The lines running from the one that contains "Where should I" to the end of the records below are what to reproduce, exactly and without pictures.

-=-=-=-=-

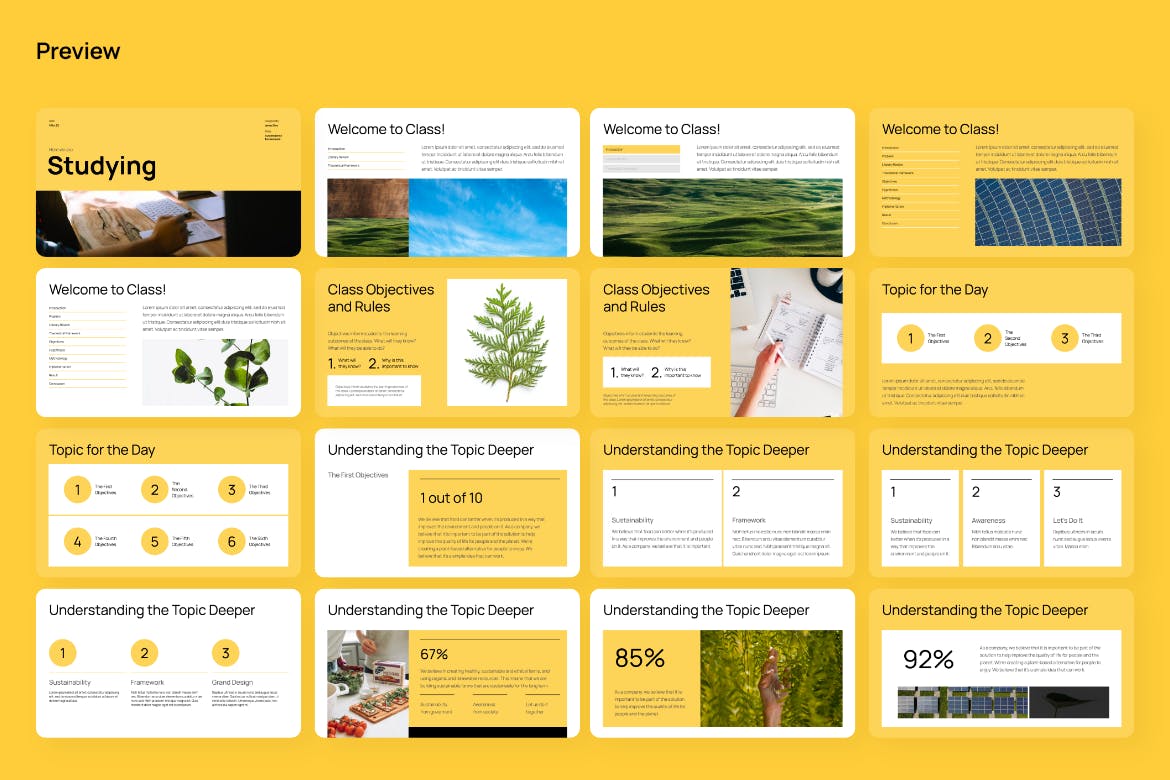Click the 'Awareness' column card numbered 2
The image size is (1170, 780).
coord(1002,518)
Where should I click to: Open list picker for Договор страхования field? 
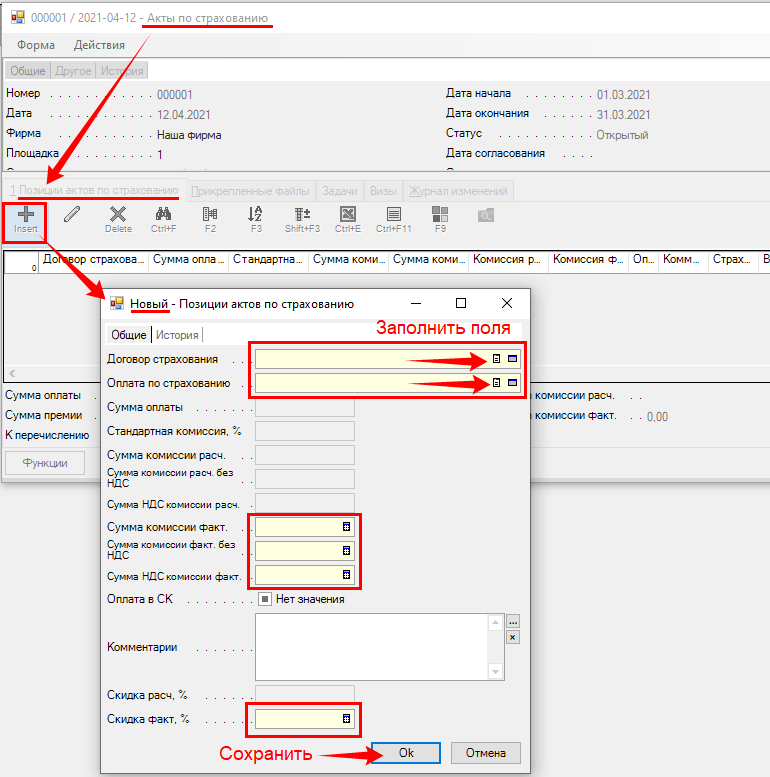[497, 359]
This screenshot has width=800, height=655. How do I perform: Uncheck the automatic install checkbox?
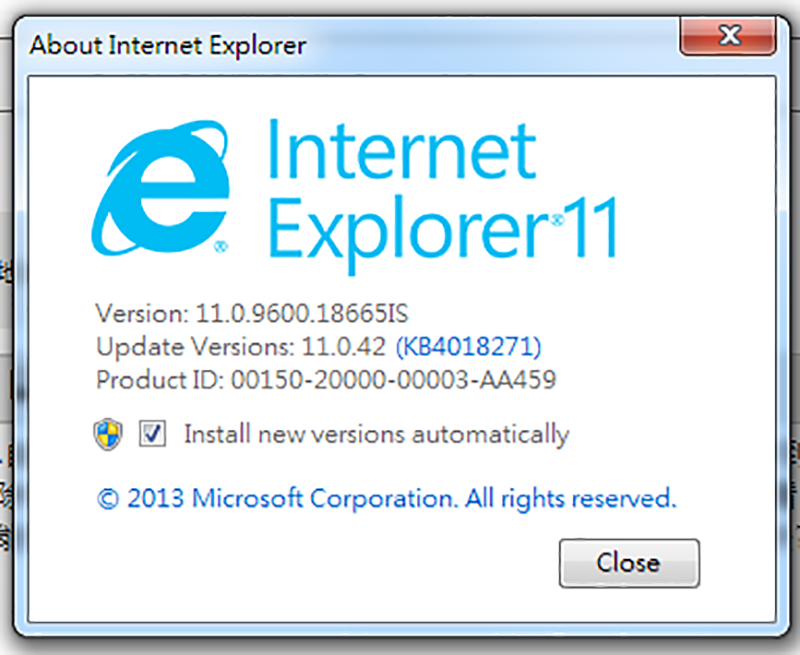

-=-=-=-=-

> [ANSWER TO THIS TASK]
Where should I click to: Open list picker for Договор страхования field? 
[497, 359]
This screenshot has width=800, height=655. How do I perform: Uncheck the automatic install checkbox?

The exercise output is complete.